75 Years: Irene Charron, SP

(Sister Ann)

 

Sr. Irene Charron

“The providence of God has been the driving force in my life,” Sister Irene Charron said emphatically, and that’s especially true now that she makes her home at St. Joseph Residence in Seattle, “my home away from home.” When she retired after working at St. Elizabeth Hospital for 34 years, she stayed on as a volunteer there, but with the death of her only sibling, her brother Ed in Yakima, she knew it was time to transition to SJR. She has never been happier. “I am ever so grateful,” she said. “I have everything I need.”

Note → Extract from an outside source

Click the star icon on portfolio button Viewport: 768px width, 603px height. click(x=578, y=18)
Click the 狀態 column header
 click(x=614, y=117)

She was born in Duluth, Minnesota, to a French-Canadian father and a Norwegian mother who was a Lutheran but promised to bring their two children up as Catholic. Irene was still a baby when the family moved to Yakima, Washington. She knew from her first day of school at St. Joseph Academy that she wanted to be a teacher and a Sister of Providence.

After graduation, she attended Seattle University for a year and then taught second grade for a year at St. Joseph before answering the call to religious life. After professing first vows in 1943, Sister Irene taught grade school at Providence Academy in Vancouver, Washington, in Fairbanks, Alaska, and then back at St. Joseph’s. Other teaching assignments were in Sun Valley, California; Moxee City, Washington, and, her most challenging assignment, Maryville Academy in Des Plaines, Illinois, where students were ordered to attend by the courts.

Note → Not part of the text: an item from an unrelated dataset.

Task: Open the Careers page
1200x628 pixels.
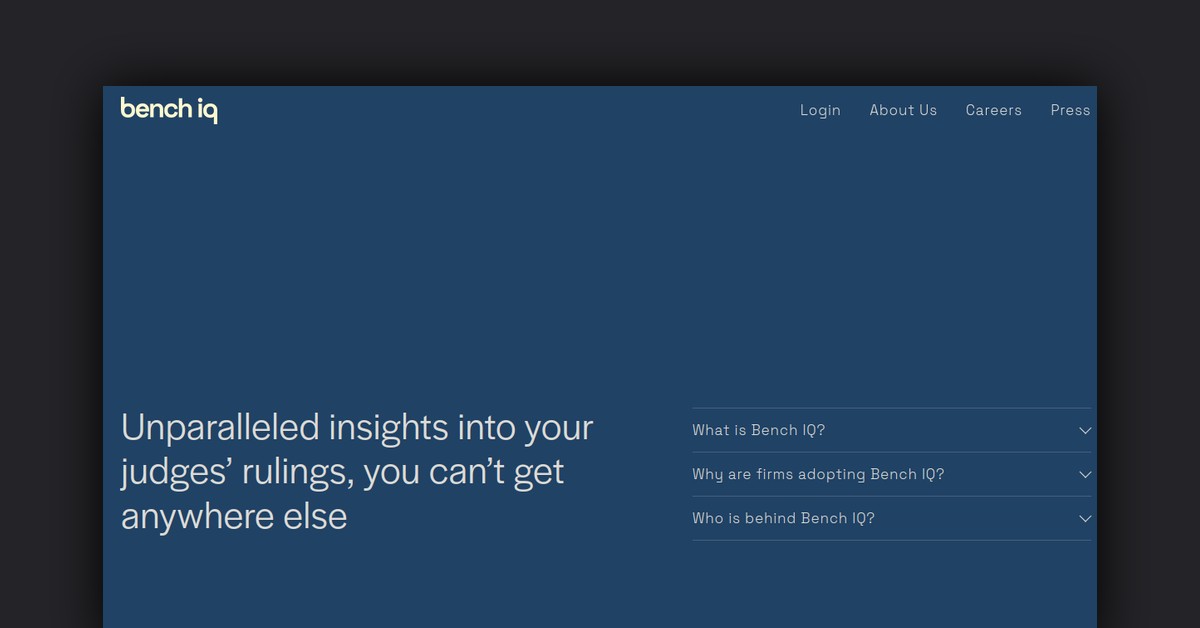Action: 993,110
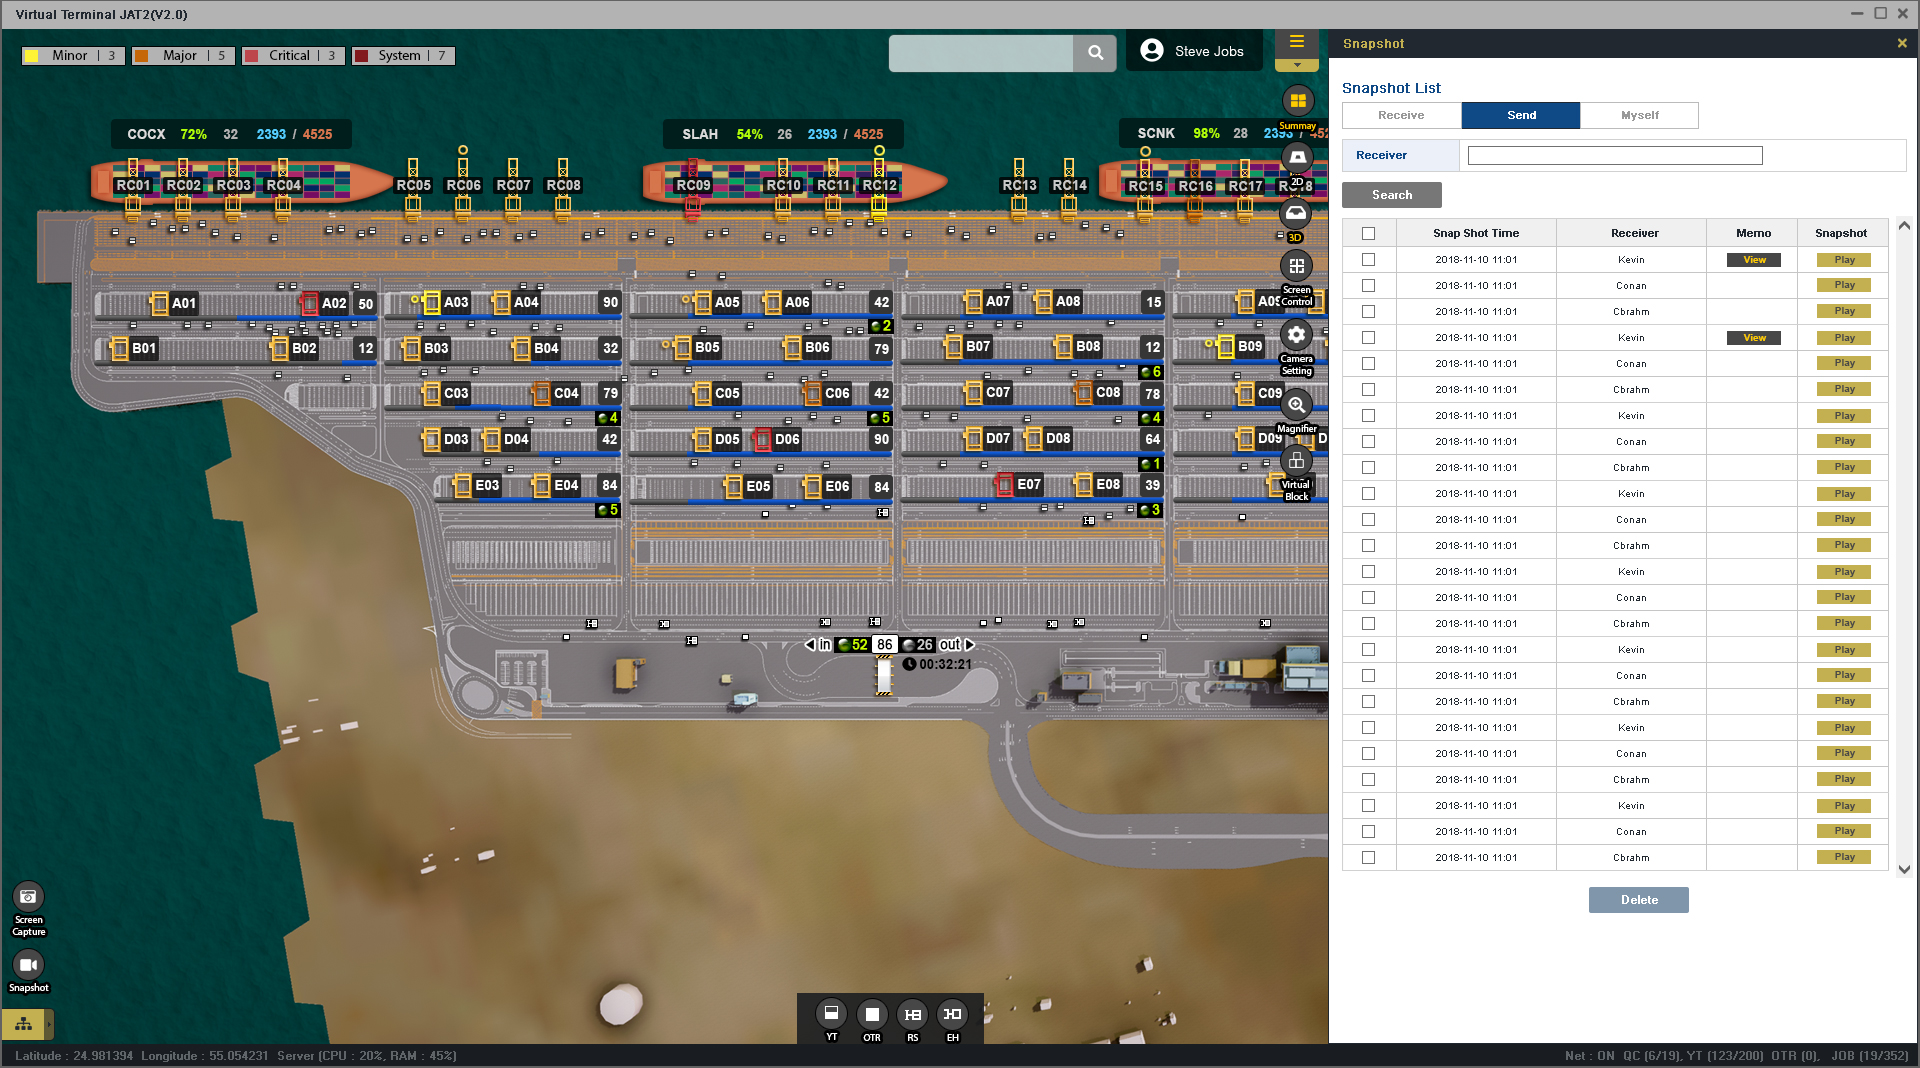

Sister Irene transitioned to payroll and office tasks at Mount St. Vincent in Seattle, and was one of the first sisters to move into the College of Sister Formation at Providence Heights, in Issaquah, Washington, where she handled the switchboard, scheduled and planned retreats and worked in the library.

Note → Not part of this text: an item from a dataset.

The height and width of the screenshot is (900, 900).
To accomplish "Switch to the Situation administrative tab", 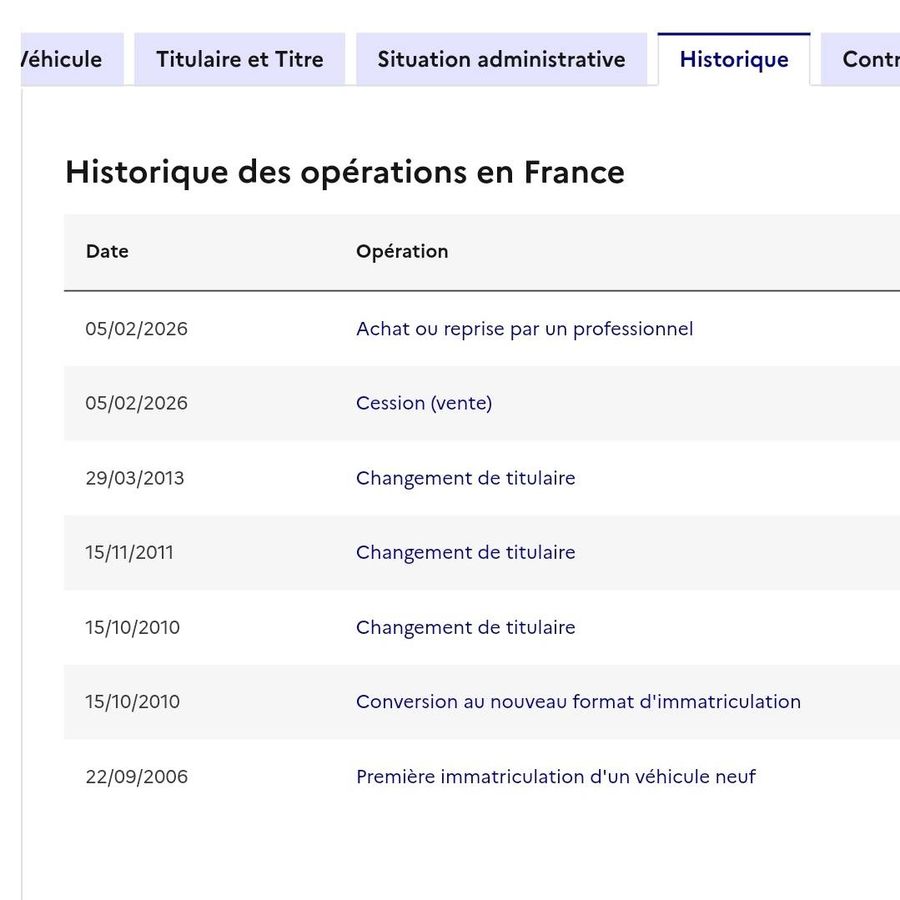I will (x=501, y=59).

After earning a master’s degree at the University of Portland, she became librarian at Providence High School in Burbank, California. For 17 years she was sister-visitor and medical librarian at Providence Yakima Medical Center, in addition to visiting patients at convalescent centers.

Retired now, she is a regular for SJR activities including outings, Bingo games, exercise, and opportunities to walk, read, color, play Solitaire, watch television. She recites the rosary each evening at 6:30 and watches the Catholic television station for Mass, benediction, theology and news.

“I live like a queen here, no worries at all. I am very carefree and independent in many ways, I do what I want to do and can travel and take vacations, with no pressure and peaceful security.” An orphan now, she will spend this Jubilee celebrating with her religious family and hopes for an opportunity to visit New York City.

 
 
 

“I live like a queen here, no worries at all. I am very carefree and independent in many ways, I do what I want to do and can travel and take vacations, with no pressure and peaceful security.”